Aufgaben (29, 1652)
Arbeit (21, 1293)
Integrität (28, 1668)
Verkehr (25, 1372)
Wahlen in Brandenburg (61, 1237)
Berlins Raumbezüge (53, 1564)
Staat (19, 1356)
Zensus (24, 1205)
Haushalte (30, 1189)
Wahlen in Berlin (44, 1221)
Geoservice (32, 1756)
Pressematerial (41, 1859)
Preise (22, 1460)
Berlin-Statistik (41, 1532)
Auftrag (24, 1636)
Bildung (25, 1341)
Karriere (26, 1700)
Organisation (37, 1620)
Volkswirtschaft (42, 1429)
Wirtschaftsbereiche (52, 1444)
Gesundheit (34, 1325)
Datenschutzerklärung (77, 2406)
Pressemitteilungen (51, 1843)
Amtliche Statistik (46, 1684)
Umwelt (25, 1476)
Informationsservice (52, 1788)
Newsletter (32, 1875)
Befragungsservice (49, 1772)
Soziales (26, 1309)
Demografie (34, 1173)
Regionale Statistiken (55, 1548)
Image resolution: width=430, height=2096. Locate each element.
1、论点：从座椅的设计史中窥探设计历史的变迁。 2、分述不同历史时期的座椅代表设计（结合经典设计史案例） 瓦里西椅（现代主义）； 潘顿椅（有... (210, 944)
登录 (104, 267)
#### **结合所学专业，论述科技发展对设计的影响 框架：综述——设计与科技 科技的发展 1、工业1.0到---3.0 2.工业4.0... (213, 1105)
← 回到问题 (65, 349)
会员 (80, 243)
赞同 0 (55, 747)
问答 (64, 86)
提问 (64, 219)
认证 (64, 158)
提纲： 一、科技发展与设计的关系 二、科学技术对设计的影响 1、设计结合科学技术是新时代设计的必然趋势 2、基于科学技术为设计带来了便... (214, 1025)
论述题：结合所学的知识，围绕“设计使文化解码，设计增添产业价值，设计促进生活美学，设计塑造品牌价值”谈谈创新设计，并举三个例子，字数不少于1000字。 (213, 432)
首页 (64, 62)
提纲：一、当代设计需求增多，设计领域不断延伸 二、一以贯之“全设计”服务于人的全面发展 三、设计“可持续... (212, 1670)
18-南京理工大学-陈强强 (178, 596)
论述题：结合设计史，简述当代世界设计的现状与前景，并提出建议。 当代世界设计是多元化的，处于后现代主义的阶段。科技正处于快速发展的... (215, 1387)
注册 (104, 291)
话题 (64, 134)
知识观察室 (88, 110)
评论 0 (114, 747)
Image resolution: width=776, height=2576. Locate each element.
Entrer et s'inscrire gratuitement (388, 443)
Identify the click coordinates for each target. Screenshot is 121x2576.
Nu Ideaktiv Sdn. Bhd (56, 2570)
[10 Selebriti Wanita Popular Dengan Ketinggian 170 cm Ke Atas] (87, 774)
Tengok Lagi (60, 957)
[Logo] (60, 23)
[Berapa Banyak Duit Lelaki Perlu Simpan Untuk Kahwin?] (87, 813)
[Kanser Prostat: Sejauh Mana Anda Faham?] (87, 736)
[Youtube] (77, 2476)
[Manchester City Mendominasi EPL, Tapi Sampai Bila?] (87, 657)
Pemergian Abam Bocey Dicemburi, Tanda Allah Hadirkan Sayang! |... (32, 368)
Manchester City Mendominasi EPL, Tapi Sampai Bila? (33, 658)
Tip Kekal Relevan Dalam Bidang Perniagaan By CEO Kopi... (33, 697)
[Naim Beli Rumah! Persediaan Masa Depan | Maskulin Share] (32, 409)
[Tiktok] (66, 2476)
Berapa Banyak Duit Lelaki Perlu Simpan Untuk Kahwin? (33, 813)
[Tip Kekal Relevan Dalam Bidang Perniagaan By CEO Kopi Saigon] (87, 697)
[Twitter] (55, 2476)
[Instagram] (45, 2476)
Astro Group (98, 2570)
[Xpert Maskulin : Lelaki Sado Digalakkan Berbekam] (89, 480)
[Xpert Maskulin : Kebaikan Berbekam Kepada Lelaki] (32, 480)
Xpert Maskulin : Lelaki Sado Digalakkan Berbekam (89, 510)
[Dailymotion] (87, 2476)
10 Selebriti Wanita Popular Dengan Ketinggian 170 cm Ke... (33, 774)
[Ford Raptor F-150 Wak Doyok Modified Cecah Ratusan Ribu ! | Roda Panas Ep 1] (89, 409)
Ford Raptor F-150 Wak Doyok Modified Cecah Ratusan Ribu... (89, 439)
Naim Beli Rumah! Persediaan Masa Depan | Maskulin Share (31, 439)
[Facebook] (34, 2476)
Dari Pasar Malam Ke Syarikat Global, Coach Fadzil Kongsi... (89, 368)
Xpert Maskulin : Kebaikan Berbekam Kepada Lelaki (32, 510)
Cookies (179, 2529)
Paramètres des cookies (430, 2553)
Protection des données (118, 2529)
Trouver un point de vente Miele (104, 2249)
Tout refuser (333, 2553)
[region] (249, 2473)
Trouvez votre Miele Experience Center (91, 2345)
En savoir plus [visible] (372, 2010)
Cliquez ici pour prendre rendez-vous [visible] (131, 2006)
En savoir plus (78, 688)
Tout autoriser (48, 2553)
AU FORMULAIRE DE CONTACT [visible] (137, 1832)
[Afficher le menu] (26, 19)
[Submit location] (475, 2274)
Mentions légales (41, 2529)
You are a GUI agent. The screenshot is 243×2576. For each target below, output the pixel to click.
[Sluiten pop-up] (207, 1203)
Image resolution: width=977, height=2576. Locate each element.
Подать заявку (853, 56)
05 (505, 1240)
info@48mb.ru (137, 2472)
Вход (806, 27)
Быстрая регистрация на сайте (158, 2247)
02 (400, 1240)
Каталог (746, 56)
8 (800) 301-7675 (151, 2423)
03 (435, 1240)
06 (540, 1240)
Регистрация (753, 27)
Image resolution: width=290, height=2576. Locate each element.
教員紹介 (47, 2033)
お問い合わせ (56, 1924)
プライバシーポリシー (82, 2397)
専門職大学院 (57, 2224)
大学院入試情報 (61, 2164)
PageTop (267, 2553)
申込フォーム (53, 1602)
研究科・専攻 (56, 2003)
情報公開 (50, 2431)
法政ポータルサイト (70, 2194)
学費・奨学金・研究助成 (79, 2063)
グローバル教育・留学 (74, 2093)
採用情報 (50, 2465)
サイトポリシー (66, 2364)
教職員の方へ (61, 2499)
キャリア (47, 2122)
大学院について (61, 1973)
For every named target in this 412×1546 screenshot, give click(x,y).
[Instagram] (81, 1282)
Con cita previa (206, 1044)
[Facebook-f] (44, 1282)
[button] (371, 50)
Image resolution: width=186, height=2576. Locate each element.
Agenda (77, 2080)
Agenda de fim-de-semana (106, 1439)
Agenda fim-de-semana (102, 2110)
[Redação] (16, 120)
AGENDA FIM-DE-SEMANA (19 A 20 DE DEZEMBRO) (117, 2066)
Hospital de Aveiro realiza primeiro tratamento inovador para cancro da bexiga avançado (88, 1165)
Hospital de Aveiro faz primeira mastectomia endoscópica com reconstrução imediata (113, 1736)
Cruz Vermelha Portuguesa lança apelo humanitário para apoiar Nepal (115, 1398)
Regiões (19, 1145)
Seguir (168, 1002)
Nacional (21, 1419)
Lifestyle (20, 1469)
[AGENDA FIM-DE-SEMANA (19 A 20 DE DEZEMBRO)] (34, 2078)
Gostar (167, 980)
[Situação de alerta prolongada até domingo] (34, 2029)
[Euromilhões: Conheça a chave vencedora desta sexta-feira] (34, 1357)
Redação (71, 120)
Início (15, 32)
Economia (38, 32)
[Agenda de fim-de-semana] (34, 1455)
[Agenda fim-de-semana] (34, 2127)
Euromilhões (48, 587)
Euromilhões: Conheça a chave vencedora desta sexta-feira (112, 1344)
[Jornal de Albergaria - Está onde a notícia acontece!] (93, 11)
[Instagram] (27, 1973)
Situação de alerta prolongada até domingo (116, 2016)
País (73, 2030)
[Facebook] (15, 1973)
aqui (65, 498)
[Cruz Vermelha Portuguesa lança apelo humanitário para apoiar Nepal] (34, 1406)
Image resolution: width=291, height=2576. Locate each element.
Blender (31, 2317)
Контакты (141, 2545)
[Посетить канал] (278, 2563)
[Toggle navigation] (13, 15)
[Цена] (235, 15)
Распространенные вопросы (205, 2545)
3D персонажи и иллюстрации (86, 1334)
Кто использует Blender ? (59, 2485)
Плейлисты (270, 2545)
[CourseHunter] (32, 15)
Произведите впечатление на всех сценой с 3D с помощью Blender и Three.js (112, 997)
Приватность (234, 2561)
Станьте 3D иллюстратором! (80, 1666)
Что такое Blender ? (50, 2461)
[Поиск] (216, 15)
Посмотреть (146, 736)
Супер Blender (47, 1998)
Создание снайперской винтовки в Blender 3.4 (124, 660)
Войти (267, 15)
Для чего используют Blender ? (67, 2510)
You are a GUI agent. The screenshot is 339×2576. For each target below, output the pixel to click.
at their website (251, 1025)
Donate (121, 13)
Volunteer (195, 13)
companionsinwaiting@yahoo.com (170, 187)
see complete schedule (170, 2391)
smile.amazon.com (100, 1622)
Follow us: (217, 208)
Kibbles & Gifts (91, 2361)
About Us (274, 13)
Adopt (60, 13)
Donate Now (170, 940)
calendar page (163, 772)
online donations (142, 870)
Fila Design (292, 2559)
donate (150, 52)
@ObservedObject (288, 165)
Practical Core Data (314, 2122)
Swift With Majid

··········

● **Exercise details**
Out of the material above, output word for word the line with "[Twitter] (55, 2476)", the line with "Image resolution: width=977, height=2576.", and all lines between them, with nothing else.

● **Answer for this exercise**
[Twitter] (55, 2476)
[Instagram] (45, 2476)
Astro Group (98, 2570)
[Xpert Maskulin : Lelaki Sado Digalakkan Berbekam] (89, 480)
[Xpert Maskulin : Kebaikan Berbekam Kepada Lelaki] (32, 480)
Xpert Maskulin : Lelaki Sado Digalakkan Berbekam (89, 510)
[Dailymotion] (87, 2476)
10 Selebriti Wanita Popular Dengan Ketinggian 170 cm Ke... (33, 774)
[Ford Raptor F-150 Wak Doyok Modified Cecah Ratusan Ribu ! | Roda Panas Ep 1] (89, 409)
Ford Raptor F-150 Wak Doyok Modified Cecah Ratusan Ribu... (89, 439)
Naim Beli Rumah! Persediaan Masa Depan | Maskulin Share (31, 439)
[Facebook] (34, 2476)
Dari Pasar Malam Ke Syarikat Global, Coach Fadzil Kongsi... (89, 368)
Xpert Maskulin : Kebaikan Berbekam Kepada Lelaki (32, 510)
Cookies (179, 2529)
Paramètres des cookies (430, 2553)
Protection des données (118, 2529)
Trouver un point de vente Miele (104, 2249)
Tout refuser (333, 2553)
[region] (249, 2473)
Trouvez votre Miele Experience Center (91, 2345)
En savoir plus [visible] (372, 2010)
Cliquez ici pour prendre rendez-vous [visible] (131, 2006)
En savoir plus (78, 688)
Tout autoriser (48, 2553)
AU FORMULAIRE DE CONTACT [visible] (137, 1832)
[Afficher le menu] (26, 19)
[Submit location] (475, 2274)
Mentions légales (41, 2529)
You are a GUI agent. The screenshot is 243×2576. For each target below, output the pixel to click.
[Sluiten pop-up] (207, 1203)
Image resolution: width=977, height=2576. Locate each element.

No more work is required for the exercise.